While this can really get in our way and cause mega problems (because we feel like we cannot 'change' what might be a negative cycle), it usually stems from a lack of other communication skills and limiting beliefs about your place in a relationship. Perhaps even a belief that you are powerless over or with money (or whatever it is that you typically argue over).
You and your spouse have different ideas on how to spend money. You believe in saving, whereas your partner is a spender. You've had numerous arguments about money over the years. It always seems to end the same way - with frustration, and nothing changes. At least not for any length of time. If this has been going on for any length of time, you may even avoid the conversation altogether, because you already know "exactly how it will go." You feel powerless to change the situation OR your partners mind. Which leaves you feeling powerless in the relationship. So the topic will only come up when you are so frustrated that you are literally 'boiling' about it, which always ends in disaster. You get 'triggered' just thinking about it - you feel upset, or like running and hiding.
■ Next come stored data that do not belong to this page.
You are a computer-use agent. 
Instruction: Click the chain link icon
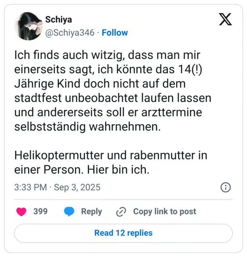click(x=121, y=212)
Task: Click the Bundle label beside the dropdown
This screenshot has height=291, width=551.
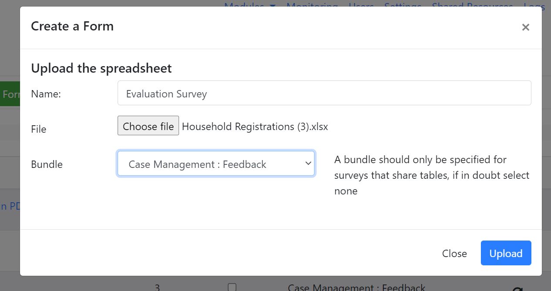Action: pyautogui.click(x=47, y=164)
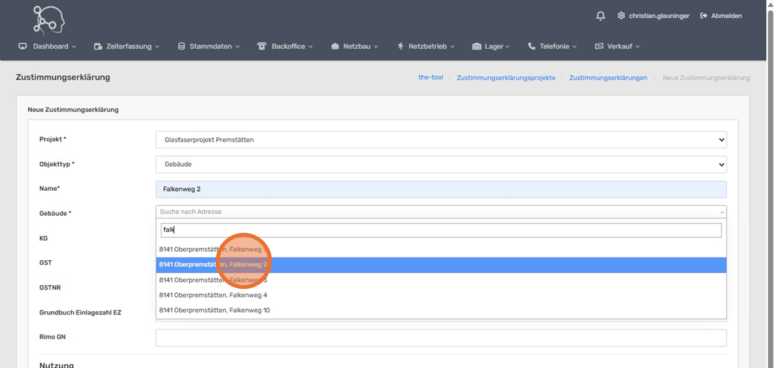Click the Netzbau hard hat icon
Screen dimensions: 775x368
click(335, 46)
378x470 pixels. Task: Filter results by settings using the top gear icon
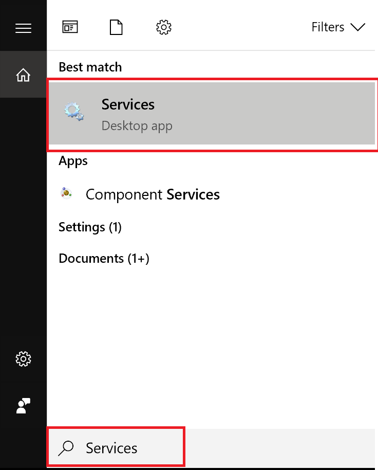pyautogui.click(x=164, y=27)
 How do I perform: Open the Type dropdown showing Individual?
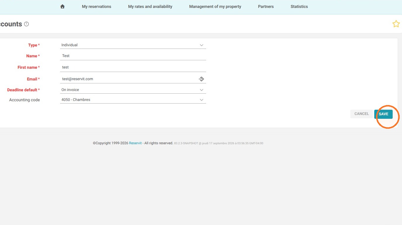coord(133,45)
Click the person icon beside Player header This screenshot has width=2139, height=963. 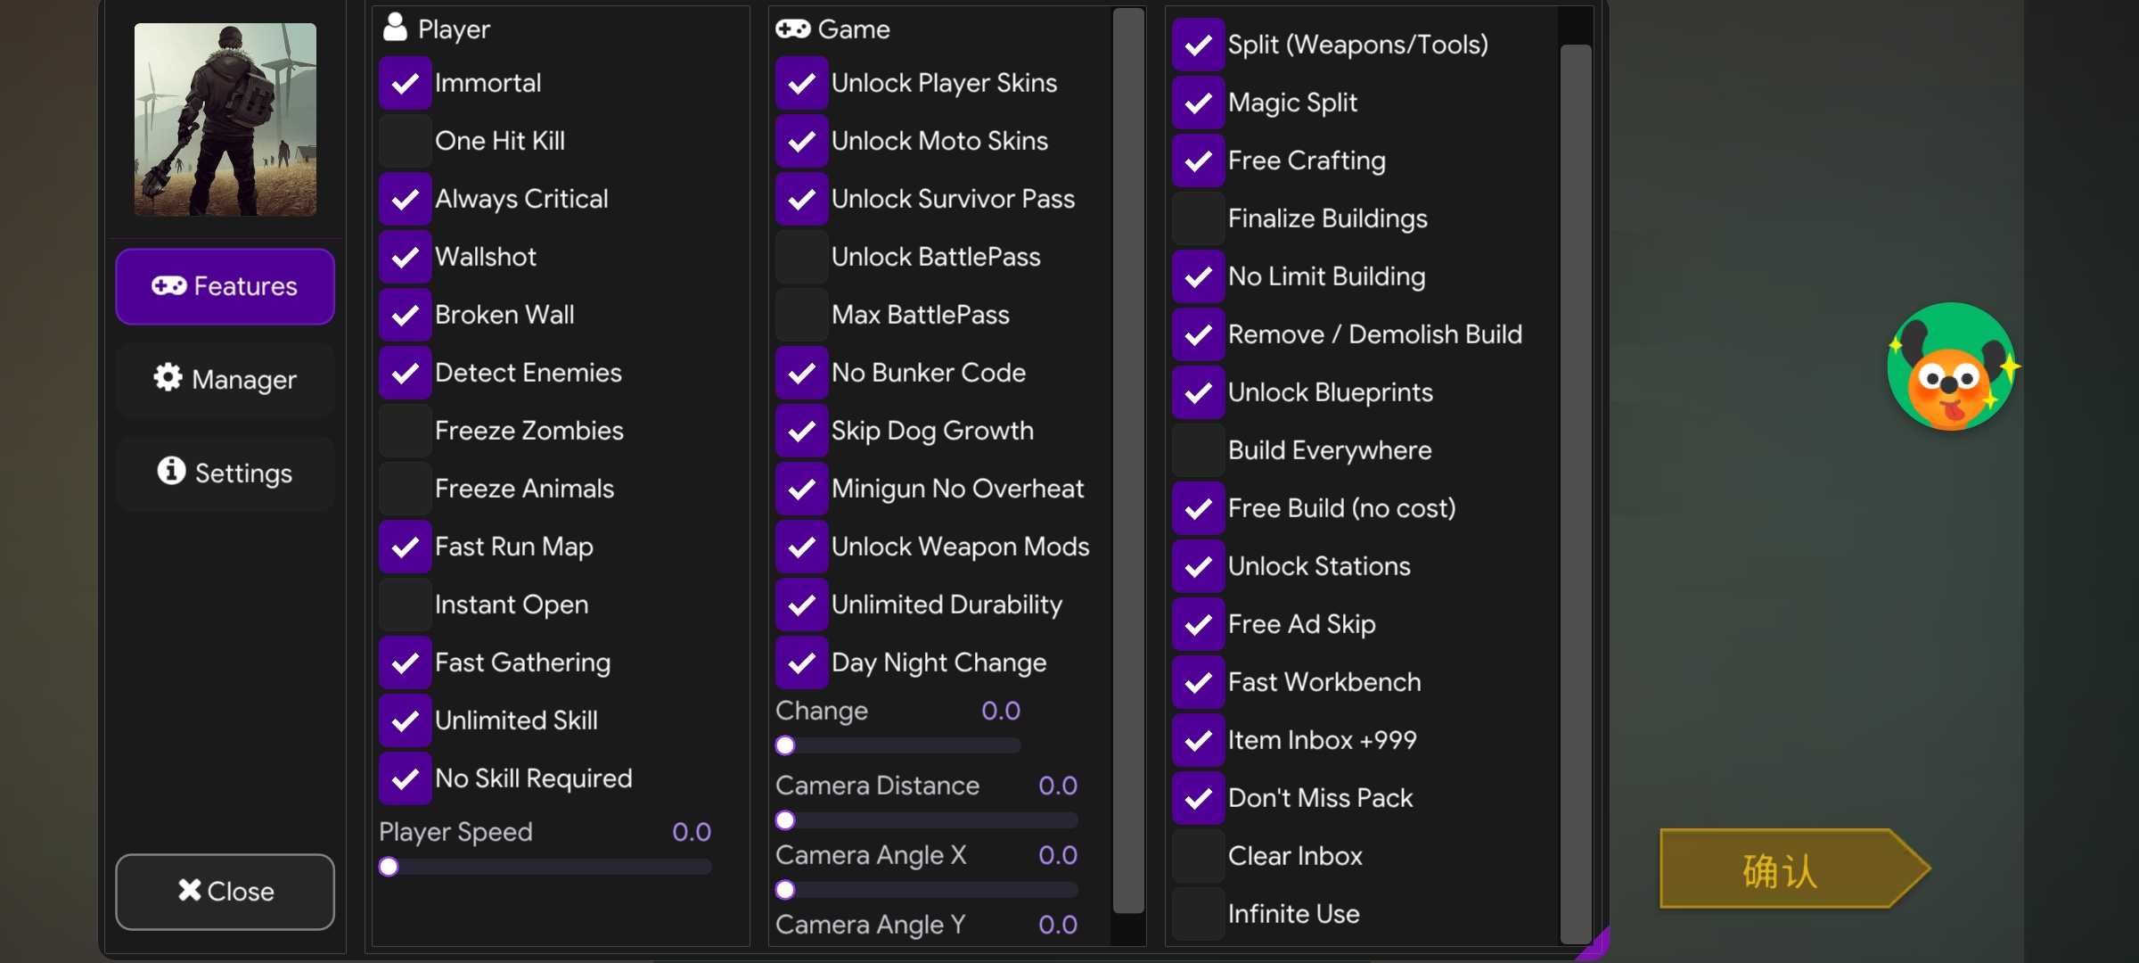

There are many PATTERNS of communication, and no doubt many of them affect your relationships in all areas of your life.
Think about how you typically 'handle' or respond to confrontation. How do you deal with stress? How do you manage or deal with change in your life? How do you feel about new projects or unexpected demands on your time or energy?
If you've been working on making changes in your life in almost any area, being VERY AWARE of the patterns in your life and how they show up is immensely helpful and crucial to you being able to create and maintain the change you desire.
On a positive note, patterns are the way our subconscious CONSERVES ENERGY. We don't need to 'think' or spend energy on figuring out how to handle each new situation as a unique problem. We act and react according to our 'default settings'. Which are often set up in our early years.
Cue our Inner Child. Yup - he or she has the key to unlocking our patterns!
If you have any doubt as to whether PATTERNS and our INNER CHILD are at the root of a difficulty, look for TWO IMPORTANT CLUES:
1. Because we are acting on 'autopilot', our patterns leave us feeling POWERLESS in our relationships and our actions. Notice if you feel powerless, AND;
2: If you really 'tune in' to the situation (even a memory of a recent situation will work), ask yourself: HOW OLD DO I FEEL? Nine times out of ten we are dealing with a 'part' that feels younger than 13 years old.
You will have unlocked some JUICY INFORMATION about your Inner Child already. What patterns are you starting to see?